======== Given text ========
In July 2022, Brazil received news of the murder of Marcelo Arruda in the city of Foz do Iguaçu. According to inquiries, Marcelo, who was connected to the Worker’s Party (PT), was killed by a Bolsonaro supporter, which could be considered a political crime. This fact was later highlighted by the District Attorney Office, which filed the complaint based on a politically motivated crime.

It is not new that the country has been suffering from political violence. According to data from the survey conducted by the organizations Global Justice and Terra de Direitos, 327 illustrative cases of political violence were mapped from January 1, 2016, to September 1, 2020. In this period, 125 assassinations and attacks, 85 threats, 33 assaults, 59 offenses, 21 invasions, and 4 cases of arrest or attempted arrest of political agents were registered, with violence being a practice that reached representatives of different political acronyms in all Brazilian regions. 

The problem of political violence is also international. In Colombia, according to data from MOE Colombia, between March 13, 2021, to June 13, 2022, 751 cases of violence against political, social, and community leaders were registered in the country. The study brings the increase in lethal cases by 3.8% compared to the 2018 elections.

In Mexico, according to a survey by the organization Data Cívica through the project “votes between bullets”, from 2018 to 2022, 749 attacks, aggressions, and threats were recorded against people active in the political, governmental sphere, as well as against government or party facilities. In the United States, the scenario is similar. In the last few years, the country has experienced rising rates of political violence, which peaked with the invasion of the Capitol in 2021.

Far from being, therefore, an isolated problem of a single country, it is natural to question this scenario. Why is political violence on the rise? To reflect on the answer, I suggest that the starting point is another problem, that of falling support for democracy.
========
• _Tasks to carry out_:
- A) According to the political violence text, how many cases of violence against political, social, and community leaders were registered in Colombia between March 13, 2021, and June 13, 2022?
- B) Retype the portion of the political violence text starting at "In Mexico, according" and ending at "support for democracy.".
======== Data block ========
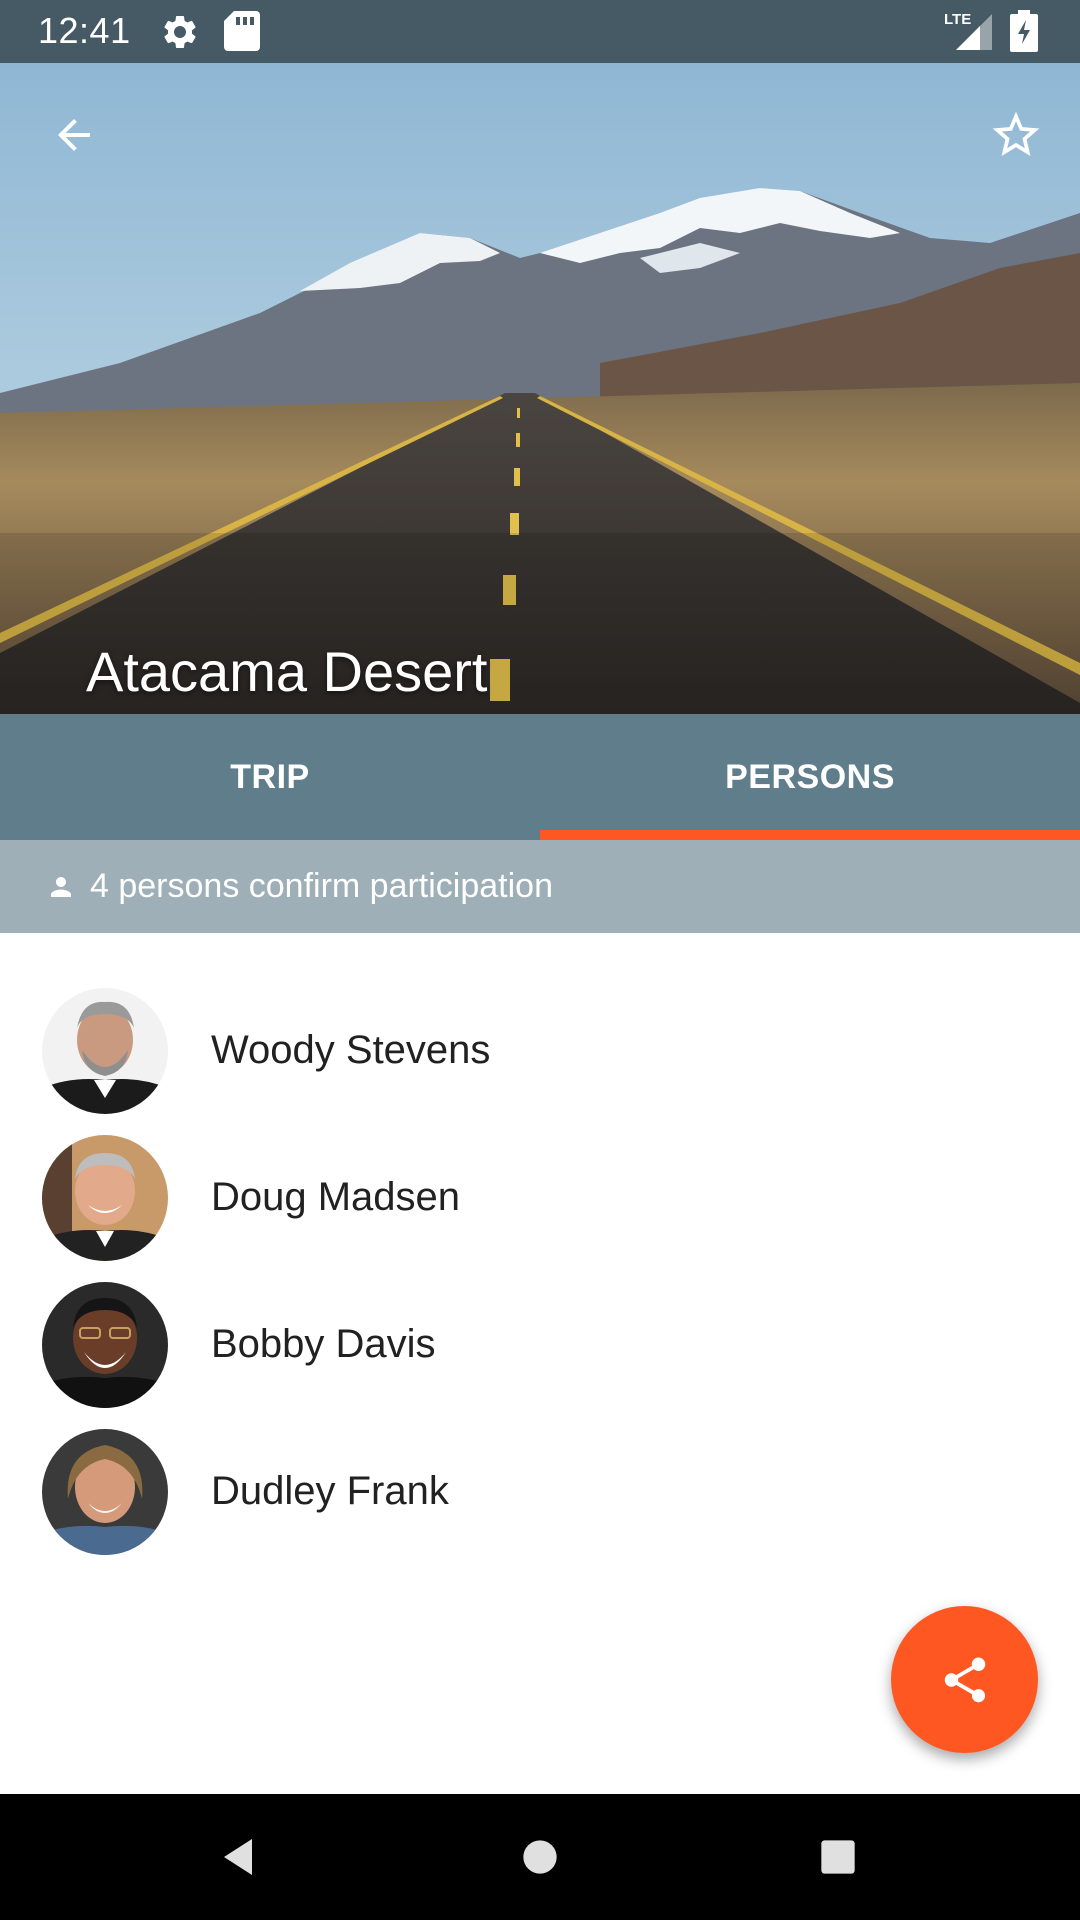 The width and height of the screenshot is (1080, 1920). I want to click on tab-trip-label: TRIP, so click(270, 776).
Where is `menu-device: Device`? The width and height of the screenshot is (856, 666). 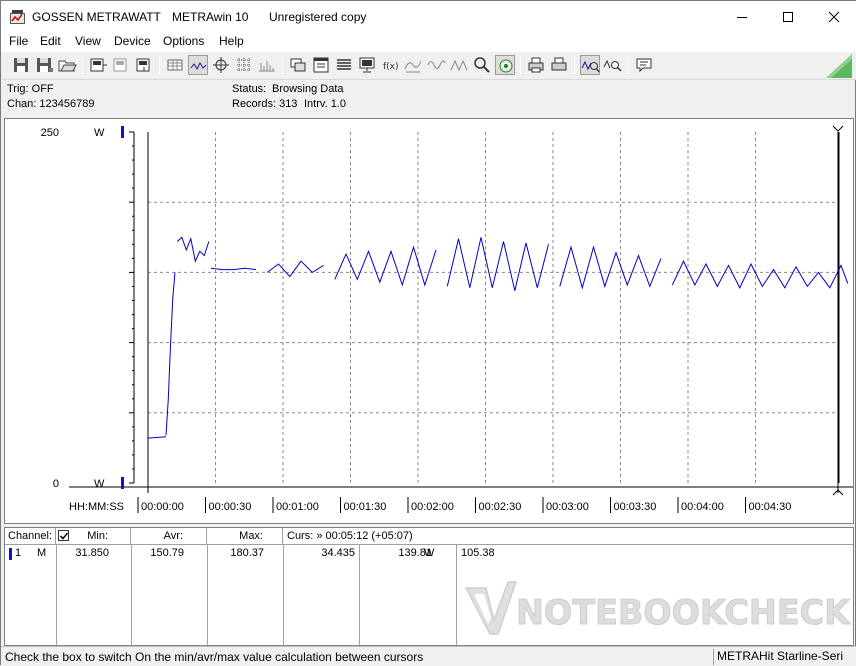
menu-device: Device is located at coordinates (132, 41).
========
• _Expected results_:
- A) 751 cases.

- B)
In Mexico, according to a survey by the organization Data Cívica through the project “votes between bullets”, from 2018 to 2022, 749 attacks, aggressions, and threats were recorded against people active in the political, governmental sphere, as well as against government or party facilities. In the United States, the scenario is similar. In the last few years, the country has experienced rising rates of political violence, which peaked with the invasion of the Capitol in 2021.

Far from being, therefore, an isolated problem of a single country, it is natural to question this scenario. Why is political violence on the rise? To reflect on the answer, I suggest that the starting point is another problem, that of falling support for democracy.